If the justices overturn the entire law, which is just one of several possible outcomes, health insurance companies would be free to restore those lifetime caps. Blue Cross Blue Shield of Tennessee has pledged not to reinstitute lifetime caps for its customers, company spokesman Roy Vaughn said in a written statement. The insurer will also maintain other policies from the health care reform law, such as covering young adults on their parents' plans until they turn 26, as will firms including the largest U.S. health insurance company, UnitedHealth Group.

So the Whaleys should be okay -- for now. All health insurance companies won't necessarily follow what Blue Cross Blue Shield of Tennessee and UnitedHealth have done, and any health insurer could change its mind in the absence of a regulation. If the Whaleys are forced to switch insurance companies or Blue Cross changes its policies at some later date, they could face the same trouble as before. "What is voluntarily given can be voluntarily taken away," said Ron Pollack, the executive director of Families USA, an advocacy organization that supports the health care reform law.

"Families are feeling more and more insecure and have lost peace of mind that they will be able to get the health coverage that they need,” Pollack said. “Health reform’s main objective is to provide that sense of security and to provide that peace of mind.”

The Obama administration and the Democrats who wrote the health care law view it as a comprehensive way to extend health care to about 30 million people and establish protections against health insurance companies denying coverage to people with pre-existing conditions, or charging much higher premiums to the sick or to women. It also is seen as providing the flexibility to experiment with mechanisms to slow the rising costs of health care.

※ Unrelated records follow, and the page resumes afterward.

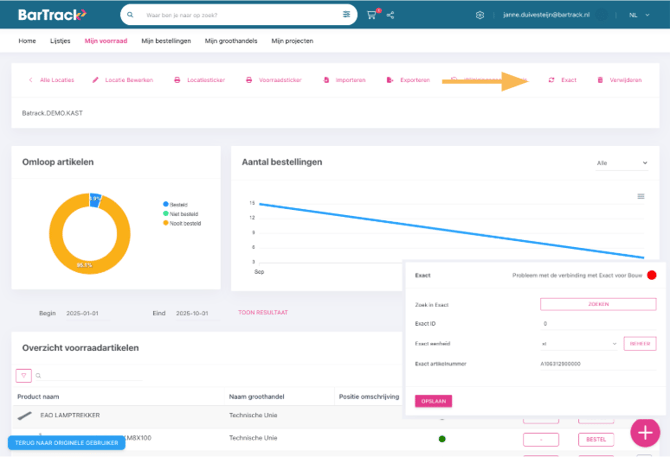Screen dimensions: 670x457
Task: Click Verwijderen trash action
Action: tap(616, 80)
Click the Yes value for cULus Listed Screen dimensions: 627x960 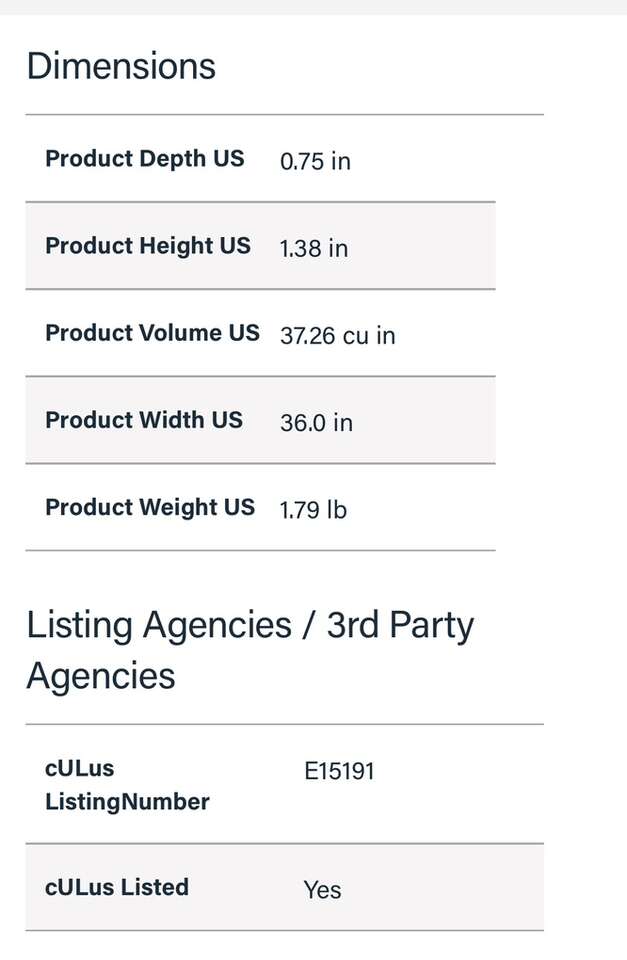[322, 890]
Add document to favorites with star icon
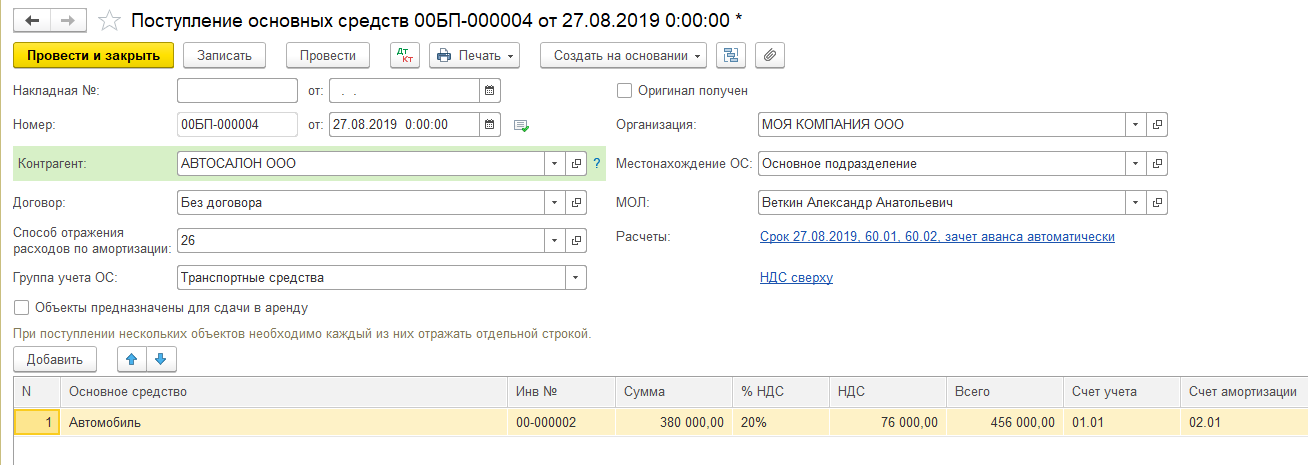 [112, 20]
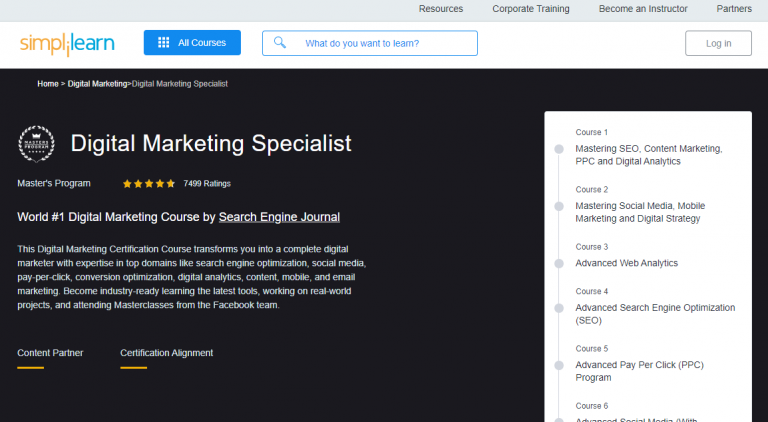Click the search magnifier icon
The image size is (768, 422).
coord(280,43)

Republicans are steadfastly opposed to the expansion of the government's role in the health care system and particularly to the individual mandate that most people obtain health coverage, which is the subject of one of the constitutional challenges to the law.

Without these reforms or a platform with a similarly far-reaching set of goals, which Republicans have vowed not to seek, the health care system will resume the trajectory it was on before 2010. "Whether you like the law or you hate the law, if the law is overturned, we do go back to a world of 50 million uninsured people and climbing [and] far fewer consumer protections," said Drew Altman, the president and CEO of the Henry J. Kaiser Family Foundation, a nonprofit research institution in Menlo Park, Calif. "The stakes for average people in this are actually huge, and it’s not just the uninsured."

When Jackson went back on Blue Cross in July, the company refused to pay for the home nursing care he needed and only relented when the family got help from a lawyer.

In the meantime, the Whaleys racked up more than $40,000 in medical bills and have been sued by the nursing provider for not paying off their debt fast enough. The family is also fighting to get Blue Cross to pay for the nursing care Jackson received during the months in 2011 when they declined to cover the care. The Whaleys have gotten help from some charities, but not enough to cover all their expenses. None of this would have happened if the plan never had a lifetime cap on benefits.

Jackson Whaley might also one day have to depend on another provision of the health care reform law that forbids health insurance companies from denying coverage for children with pre-existing conditions. That protection would also disappear if the law is stricken, as would a rule slated to take effect in 2014 that wouldn't permit anyone to be turned down for insurance because of their medical histories. Blue Cross Blue Shield of Tennessee, UnitedHealth and the other insurers didn't promise to keep these prohibitions in place voluntarily.

The Whaley family has already been hit once by government cutbacks on health care. Because Jackson had special health care needs, Tennessee offered him coverage through its Medicaid program, known as TennCare, that supplemented their private health insurance. According to Kelly Whaley, the state took away those benefits in October 2010 as part of a budget-cutting law.